**TASK TO CARRY OUT:** Reproduce each entry below exactly, without omitting any.

[Stored items]
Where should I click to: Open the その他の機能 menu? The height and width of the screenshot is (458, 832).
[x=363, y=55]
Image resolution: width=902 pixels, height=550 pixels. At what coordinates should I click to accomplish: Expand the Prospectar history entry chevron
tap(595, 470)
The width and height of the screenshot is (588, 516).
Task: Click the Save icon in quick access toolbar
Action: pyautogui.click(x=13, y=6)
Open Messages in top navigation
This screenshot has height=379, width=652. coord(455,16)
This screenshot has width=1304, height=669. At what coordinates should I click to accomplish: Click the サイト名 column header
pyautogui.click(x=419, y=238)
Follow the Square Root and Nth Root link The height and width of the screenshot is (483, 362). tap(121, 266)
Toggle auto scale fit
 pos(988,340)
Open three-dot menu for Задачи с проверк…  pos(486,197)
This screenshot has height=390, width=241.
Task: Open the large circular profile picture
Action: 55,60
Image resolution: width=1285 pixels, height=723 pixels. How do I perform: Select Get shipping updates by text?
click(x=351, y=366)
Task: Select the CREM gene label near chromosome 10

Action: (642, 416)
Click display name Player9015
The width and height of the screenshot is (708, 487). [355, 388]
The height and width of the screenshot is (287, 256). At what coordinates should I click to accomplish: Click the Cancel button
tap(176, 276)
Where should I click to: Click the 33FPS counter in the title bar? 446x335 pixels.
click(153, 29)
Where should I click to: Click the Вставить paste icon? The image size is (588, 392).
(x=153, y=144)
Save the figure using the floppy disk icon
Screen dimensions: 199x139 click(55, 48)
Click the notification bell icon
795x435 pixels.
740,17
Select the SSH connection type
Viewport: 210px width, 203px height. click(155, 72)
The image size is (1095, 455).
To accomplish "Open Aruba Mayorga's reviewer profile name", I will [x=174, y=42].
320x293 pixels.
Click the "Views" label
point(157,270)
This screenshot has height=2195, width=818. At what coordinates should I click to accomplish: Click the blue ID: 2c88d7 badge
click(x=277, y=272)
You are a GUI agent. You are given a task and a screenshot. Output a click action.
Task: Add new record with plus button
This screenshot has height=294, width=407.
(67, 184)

**EXERCISE SOLUTION:**
Where should I click to: Open the その他の機能 menu? The height and width of the screenshot is (458, 832).
[x=363, y=55]
Image resolution: width=902 pixels, height=550 pixels. At what coordinates should I click to accomplish: Expand the Prospectar history entry chevron
tap(595, 470)
The width and height of the screenshot is (588, 516).
Task: Click the Save icon in quick access toolbar
Action: pyautogui.click(x=13, y=6)
Open Messages in top navigation
This screenshot has height=379, width=652. coord(455,16)
This screenshot has width=1304, height=669. At what coordinates should I click to accomplish: Click the サイト名 column header
pyautogui.click(x=419, y=238)
Follow the Square Root and Nth Root link The height and width of the screenshot is (483, 362). tap(121, 266)
Toggle auto scale fit
 pos(988,340)
Open three-dot menu for Задачи с проверк…  pos(486,197)
This screenshot has height=390, width=241.
Task: Open the large circular profile picture
Action: 55,60
Image resolution: width=1285 pixels, height=723 pixels. How do I perform: Select Get shipping updates by text?
click(x=351, y=366)
Task: Select the CREM gene label near chromosome 10

Action: (642, 416)
Click display name Player9015
The width and height of the screenshot is (708, 487). [355, 388]
The height and width of the screenshot is (287, 256). At what coordinates should I click to accomplish: Click the Cancel button
tap(176, 276)
Where should I click to: Click the 33FPS counter in the title bar? 446x335 pixels.
click(153, 29)
Where should I click to: Click the Вставить paste icon? The image size is (588, 392).
(x=153, y=144)
Save the figure using the floppy disk icon
Screen dimensions: 199x139 click(55, 48)
Click the notification bell icon
795x435 pixels.
740,17
Select the SSH connection type
Viewport: 210px width, 203px height. click(155, 72)
The image size is (1095, 455).
To accomplish "Open Aruba Mayorga's reviewer profile name", I will [x=174, y=42].
320x293 pixels.
Click the "Views" label
point(157,270)
This screenshot has height=2195, width=818. At what coordinates should I click to accomplish: Click the blue ID: 2c88d7 badge
click(x=277, y=272)
You are a GUI agent. You are given a task and a screenshot. Output a click action.
Task: Add new record with plus button
This screenshot has height=294, width=407.
(67, 184)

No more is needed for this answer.